(What you need to do) Your job is to set down the stretch of entries that opens with the line containing "Task: Open the Monitoring chart icon" and closes with the line containing "Task: Select the Electrically". Keep both end lines, copy each exactly, and add nothing.

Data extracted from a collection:
§ §
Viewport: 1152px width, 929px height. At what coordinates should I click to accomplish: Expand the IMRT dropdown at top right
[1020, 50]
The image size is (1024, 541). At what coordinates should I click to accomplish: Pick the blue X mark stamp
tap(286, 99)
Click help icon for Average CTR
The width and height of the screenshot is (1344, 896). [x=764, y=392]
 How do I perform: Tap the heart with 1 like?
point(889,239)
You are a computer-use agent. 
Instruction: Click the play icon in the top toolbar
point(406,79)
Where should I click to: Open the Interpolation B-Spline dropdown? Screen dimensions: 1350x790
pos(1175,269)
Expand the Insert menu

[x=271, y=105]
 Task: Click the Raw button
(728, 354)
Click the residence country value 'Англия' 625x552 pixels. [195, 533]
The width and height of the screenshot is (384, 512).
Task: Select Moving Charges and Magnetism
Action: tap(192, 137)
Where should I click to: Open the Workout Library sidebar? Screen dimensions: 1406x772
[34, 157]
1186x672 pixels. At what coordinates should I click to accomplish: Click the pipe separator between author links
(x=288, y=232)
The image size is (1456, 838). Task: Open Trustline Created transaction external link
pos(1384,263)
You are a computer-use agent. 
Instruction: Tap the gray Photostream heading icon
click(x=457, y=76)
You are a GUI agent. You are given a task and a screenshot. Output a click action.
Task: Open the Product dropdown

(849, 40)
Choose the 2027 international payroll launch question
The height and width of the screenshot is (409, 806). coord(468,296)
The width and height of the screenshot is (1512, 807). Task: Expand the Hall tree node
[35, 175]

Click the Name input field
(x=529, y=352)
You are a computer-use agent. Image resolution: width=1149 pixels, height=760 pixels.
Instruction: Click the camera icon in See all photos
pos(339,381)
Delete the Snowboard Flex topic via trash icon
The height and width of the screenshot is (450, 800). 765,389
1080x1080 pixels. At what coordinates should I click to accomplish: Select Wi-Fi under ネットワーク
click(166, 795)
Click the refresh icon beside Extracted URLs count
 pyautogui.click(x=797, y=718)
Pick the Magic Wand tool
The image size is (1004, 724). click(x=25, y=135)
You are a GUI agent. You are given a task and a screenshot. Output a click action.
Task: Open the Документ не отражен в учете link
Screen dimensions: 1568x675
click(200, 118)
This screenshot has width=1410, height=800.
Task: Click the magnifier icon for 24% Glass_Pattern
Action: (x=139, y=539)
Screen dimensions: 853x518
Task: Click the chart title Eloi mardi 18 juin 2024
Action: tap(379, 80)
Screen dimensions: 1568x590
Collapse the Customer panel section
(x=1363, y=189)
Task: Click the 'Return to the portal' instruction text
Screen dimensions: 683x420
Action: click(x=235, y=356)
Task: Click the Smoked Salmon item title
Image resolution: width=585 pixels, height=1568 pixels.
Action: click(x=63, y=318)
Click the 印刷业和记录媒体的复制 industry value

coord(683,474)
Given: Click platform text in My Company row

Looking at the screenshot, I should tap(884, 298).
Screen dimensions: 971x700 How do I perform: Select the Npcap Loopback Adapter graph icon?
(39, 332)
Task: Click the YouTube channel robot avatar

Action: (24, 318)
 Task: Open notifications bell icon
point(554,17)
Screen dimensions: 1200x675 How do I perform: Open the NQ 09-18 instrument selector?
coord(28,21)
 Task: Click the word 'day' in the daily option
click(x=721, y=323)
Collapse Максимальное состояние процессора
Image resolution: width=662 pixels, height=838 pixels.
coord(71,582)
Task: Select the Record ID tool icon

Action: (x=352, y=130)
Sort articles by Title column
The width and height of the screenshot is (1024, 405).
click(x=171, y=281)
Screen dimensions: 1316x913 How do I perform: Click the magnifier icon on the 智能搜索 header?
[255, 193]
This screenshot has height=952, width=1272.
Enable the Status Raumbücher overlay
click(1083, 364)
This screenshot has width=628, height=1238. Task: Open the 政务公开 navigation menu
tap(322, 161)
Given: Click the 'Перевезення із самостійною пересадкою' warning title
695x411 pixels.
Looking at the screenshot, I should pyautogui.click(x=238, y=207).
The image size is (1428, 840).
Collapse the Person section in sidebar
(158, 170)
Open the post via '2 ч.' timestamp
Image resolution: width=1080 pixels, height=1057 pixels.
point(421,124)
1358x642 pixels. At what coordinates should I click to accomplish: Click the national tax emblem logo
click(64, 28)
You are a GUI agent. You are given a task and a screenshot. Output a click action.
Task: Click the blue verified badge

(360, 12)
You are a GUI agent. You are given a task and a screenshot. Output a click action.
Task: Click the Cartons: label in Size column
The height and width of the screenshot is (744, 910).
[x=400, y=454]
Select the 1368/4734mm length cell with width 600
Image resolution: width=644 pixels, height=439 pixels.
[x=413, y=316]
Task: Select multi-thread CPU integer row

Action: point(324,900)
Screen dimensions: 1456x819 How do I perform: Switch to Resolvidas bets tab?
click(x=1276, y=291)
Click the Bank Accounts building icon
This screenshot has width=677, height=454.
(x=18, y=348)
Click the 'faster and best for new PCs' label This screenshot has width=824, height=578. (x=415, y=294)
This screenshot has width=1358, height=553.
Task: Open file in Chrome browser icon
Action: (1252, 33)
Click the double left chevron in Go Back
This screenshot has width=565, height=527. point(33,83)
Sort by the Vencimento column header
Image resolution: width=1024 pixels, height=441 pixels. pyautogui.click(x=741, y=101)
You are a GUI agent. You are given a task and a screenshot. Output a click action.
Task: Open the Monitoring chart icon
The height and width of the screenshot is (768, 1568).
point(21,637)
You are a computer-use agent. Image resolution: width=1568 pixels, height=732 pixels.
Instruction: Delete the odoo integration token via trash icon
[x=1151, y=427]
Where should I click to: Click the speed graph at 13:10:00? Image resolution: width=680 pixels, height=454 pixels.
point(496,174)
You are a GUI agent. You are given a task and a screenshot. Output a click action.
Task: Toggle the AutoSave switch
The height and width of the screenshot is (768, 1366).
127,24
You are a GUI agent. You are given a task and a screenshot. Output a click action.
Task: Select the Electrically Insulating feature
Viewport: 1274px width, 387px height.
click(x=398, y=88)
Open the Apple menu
§ §
(Reply)
Task: Open the Monitoring chart icon
The height and width of the screenshot is (768, 1568).
point(21,637)
You are a computer-use agent. Image resolution: width=1568 pixels, height=732 pixels.
Instruction: Delete the odoo integration token via trash icon
[x=1151, y=427]
Where should I click to: Click the speed graph at 13:10:00? Image resolution: width=680 pixels, height=454 pixels.
point(496,174)
You are a GUI agent. You are given a task and a screenshot. Output a click action.
Task: Toggle the AutoSave switch
The height and width of the screenshot is (768, 1366).
127,24
You are a GUI agent. You are given a task and a screenshot. Output a click action.
Task: Select the Electrically Insulating feature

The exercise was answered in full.